U Can Pray Forever
If vying for universal healthcare is the third rail of American politics, then attempting to combine prayer and science is the third rail of academic medicine. For better or worse, I expected this when I started medical school.
Having spent the last 6 years of my life at academic institutions studying science I already knew the rules. Science is fact. We talk about that. Belief is not. We check that at the door. Whether or not science really is a conglomeration of ironclad facts in the way we purport is a conversation for another day, so for now we will assume that it is.
However, the problem with following this rule of separation between fact and belief in medicine is that medicine is not just science. Medicine is where science meets the human condition. Therefore, it is the intersection of science and hope, science and despair, science and earnest wishing to be well.
A heartwarming joke often retold in the halls of UCSF is that the letters UCSF stand for the phrase “u can stay forever” as much as it represents “University of California San Francisco.” It is not surprising that this joke echoes around the halls multiple times a day.
Many who have had the experience of practicing studying medicine at UCSF do not ever want to leave. It is not uncommon for medical students to train here, stay on for residency, take an attending position, and teach in the same lecture halls they once sat in as students.
The vast majority of the doctors I speak to describe this intuition as a special place made up of people who come to work and learn every day with a passionate drive to make healthcare better for all people. They come with an earnest wish and desire to heal.
Funnily enough, the second definition of prayer in the Merriam-Webster dictionary is “an earnest wish or request.” So, I can’t help but wonder if the secret to UCSF is that every day we pray the same prayer.
I would even argue that we have rituals around this prayer. More often than I wish was necessary, we have gathered in the space outside the Kalmanovitz library.
This space is now sacred to me. At these gatherings I stare at our reflections in the glass walls of the library, and marvel at the sight of a non-distinct mass of somber white coats. In some cultures, we would be considered angels in our attire.
In other cultures, we would be assumed to be in mourning. In my opinion, we are often somewhere in the middle. Standing outside that library we have demanded the reuniting of immigrant families, wept over the disregard of women’s rights to their own bodies, and stood in horrified silence as White-supremacist groups staged demonstrations threatening to catapult us back to a time when most of us would be barred from wearing a white coat.
We have insisted that gun violence is a public health issue. We have renewed our cries for change as the gun has turned from unarmed African Americans to LGBT individuals to immigrants and most recently Jewish people practicing their faith.

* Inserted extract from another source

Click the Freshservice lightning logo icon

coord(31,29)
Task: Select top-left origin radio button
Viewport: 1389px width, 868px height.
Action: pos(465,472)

We have written notes of encouragement to each other, our patients, and the universe to keep fighting through the dark time that our country now passes through. We have left those notes on the glass walls of Kalmanovitz, turning pain into paper prayers that flutter in the San Francisco breeze.
We have stood together as UCSF community members and earnestly wished and requested for the world to be better, safer, healthier, and more loving. We have prayed.
The thing I most love about UCSF is that the institution is always changing and improving. This is why the idea of staying at UCSF for my entire medical career does not sound boring or monotonous.
I know UCSF will be a much different and better institution at the end of my career than it is now, and I want to be a part of that change.
However, I do hope that one thing does not change. I hope that when I am lecturing at the front of HSW-300, making that joke about it feels like I was sitting in the lecture hall as a student only a few years ago, that we are still praying this prayer. I hope we can pray forever.